By Capt. Candice Hebert, Psychologist, U.S. Army Public Health CommandNovember 1, 2013
"I have a deadline to meet; I am working long hours and feel overwhelmed. I
usually eat something sweet to cope with the stress."
"My wife and I are having problems in our marriage … I stay up late and eat--
usually pizza--it helps me cope with the anxious feelings."
"I've been feeling lonely lately, so I sit in front of the TV with potato chips or some other type of junk food to help with the sadness."
"When I am feeling depressed I am constantly hungry."
At one time or another, most of us have turned to food to cure our emotional troubles or make ourselves feel better. In essence, we are feeding our emotions. However, problems arise when eating becomes the only approach we use to manage emotions--especially if the foods we choose to eat are unhealthy or the amounts are excessive. If you are experiencing persistent depressed mood for more than two weeks, see a healthcare provider.

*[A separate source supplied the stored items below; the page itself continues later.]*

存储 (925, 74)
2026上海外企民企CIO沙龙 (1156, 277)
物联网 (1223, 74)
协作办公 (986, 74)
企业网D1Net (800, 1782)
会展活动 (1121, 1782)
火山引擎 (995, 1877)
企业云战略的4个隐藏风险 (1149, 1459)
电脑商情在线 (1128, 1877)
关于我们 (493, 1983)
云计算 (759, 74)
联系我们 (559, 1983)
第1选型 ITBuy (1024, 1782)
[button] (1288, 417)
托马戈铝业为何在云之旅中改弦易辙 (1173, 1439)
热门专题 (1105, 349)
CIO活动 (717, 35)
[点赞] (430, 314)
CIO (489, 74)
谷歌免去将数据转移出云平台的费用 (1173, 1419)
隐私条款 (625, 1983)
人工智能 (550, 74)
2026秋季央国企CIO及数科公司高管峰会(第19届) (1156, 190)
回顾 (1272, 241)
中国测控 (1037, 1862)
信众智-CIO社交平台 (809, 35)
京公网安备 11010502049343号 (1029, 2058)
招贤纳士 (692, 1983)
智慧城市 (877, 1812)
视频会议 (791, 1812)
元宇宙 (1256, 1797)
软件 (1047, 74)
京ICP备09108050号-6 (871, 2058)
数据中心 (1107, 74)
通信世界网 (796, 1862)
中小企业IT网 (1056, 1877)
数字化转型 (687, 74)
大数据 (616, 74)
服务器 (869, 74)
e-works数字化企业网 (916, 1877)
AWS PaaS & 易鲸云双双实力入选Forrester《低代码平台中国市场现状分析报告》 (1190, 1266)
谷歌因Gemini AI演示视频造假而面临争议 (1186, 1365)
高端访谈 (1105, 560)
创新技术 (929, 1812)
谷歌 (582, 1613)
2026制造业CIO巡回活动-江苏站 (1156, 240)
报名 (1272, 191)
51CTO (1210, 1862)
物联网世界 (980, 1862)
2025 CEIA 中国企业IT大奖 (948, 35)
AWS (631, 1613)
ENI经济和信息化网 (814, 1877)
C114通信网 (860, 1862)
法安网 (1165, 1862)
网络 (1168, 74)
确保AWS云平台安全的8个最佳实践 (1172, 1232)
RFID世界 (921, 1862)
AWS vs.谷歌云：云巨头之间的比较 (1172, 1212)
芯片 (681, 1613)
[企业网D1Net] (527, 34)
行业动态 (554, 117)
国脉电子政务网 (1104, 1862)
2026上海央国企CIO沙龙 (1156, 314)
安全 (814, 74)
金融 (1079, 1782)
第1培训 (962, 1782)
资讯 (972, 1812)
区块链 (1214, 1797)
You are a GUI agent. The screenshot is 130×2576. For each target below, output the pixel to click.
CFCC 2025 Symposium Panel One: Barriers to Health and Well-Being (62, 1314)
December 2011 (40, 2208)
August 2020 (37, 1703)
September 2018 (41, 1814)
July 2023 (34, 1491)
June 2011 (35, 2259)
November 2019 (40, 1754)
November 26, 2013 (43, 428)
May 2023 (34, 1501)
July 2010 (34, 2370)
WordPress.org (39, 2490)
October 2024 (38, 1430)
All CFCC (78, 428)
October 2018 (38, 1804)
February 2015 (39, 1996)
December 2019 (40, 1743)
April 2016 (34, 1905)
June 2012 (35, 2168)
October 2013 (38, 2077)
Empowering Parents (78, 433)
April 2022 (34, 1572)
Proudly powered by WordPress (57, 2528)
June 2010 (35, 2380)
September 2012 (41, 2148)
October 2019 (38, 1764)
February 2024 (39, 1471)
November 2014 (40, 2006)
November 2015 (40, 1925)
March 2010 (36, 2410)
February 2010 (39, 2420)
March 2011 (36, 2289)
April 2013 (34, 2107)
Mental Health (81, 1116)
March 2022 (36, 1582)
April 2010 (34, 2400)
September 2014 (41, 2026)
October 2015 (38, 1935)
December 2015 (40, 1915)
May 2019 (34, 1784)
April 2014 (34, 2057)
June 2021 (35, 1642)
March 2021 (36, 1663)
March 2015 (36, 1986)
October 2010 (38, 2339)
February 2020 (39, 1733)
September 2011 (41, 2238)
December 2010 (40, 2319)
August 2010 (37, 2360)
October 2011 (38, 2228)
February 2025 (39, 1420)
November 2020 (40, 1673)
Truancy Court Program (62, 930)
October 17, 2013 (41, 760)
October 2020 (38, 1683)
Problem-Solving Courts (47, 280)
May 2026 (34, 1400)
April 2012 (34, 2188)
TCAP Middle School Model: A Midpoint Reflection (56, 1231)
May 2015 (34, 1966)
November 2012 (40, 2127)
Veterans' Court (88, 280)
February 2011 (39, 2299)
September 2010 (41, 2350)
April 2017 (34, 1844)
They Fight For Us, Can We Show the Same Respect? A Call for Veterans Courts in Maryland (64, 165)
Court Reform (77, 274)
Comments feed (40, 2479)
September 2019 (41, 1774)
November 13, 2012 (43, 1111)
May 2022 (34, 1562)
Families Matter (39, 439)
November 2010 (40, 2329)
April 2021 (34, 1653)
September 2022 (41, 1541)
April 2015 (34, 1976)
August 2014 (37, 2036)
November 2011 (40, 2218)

The connection between serotonin and food
What is the connection between food and mood? A neurotransmitter, a mood hormone, called serotonin. When serotonin levels are low, we feel sad and when elevated, we feel happy. Serotonin is known to be in many antidepressants such as Prozac and Zoloft. However, what most people don't know is that the majority of our serotonin cells are in our digestive systems, not our brains. Thus, diet plays a big role in our serotonin levels!
Carbohydrate-rich foods have a big effect on our serotonin levels. When we are sad or upset (low serotonin levels), we crave foods high in carbohydrate to feel better. It makes sense then, why people who are feeling down eat more junk food. In addition, the connection between serotonin and food is noticeable in the depressive feelings experienced after several weeks of a high protein, low carbohydrate diet. The effect of dieting and low carbohydrate intake decreases our serotonin levels and causes us to feel down. This in turn may lead dieters to crave carbohydrate-rich foods to improve their mood, which usually results in overeating and contributes to Regaining weight.
The behavior connection
When you form the habit of feeding an emotion, you put off learning skills to manage your emotions. Here are some tips to help break the habit of feeding your emotions:
• Identify your triggers for emotional eating.
• Take notice of when you feel stressed, overwhelmed, lonely, sad or anxious.
• Instead of searching for something to eat, do an enjoyable non-food related activity. Go outside, take a walk, or talk to a friend, family member, or coworker.
• If you find that your emotional eating is out of control, enlist the help of a qualified professional such as a registered dietitian and/or a behavioral health specialist (such as a social worker, therapist or psychologist).
Keep in mind that it is OK to eat the foods you enjoy in moderation. If you find that you absolutely have to have a favorite food, like chocolate, take the time to enjoy it. Engage the food with all your senses--touch it, smell it, chew it slowly and savor the taste. You will find that you are more fulfilled with a small amount versus the whole package. In addition, develop the habit of reaching for healthy serotonin-boosting snacks such as nuts, fruits and vegetables.
Understanding what we eat, and how our mood relates to our behavior are important ways to help improve our mood. A well-balanced diet and engaging in healthy activities can keep us feeling great more often.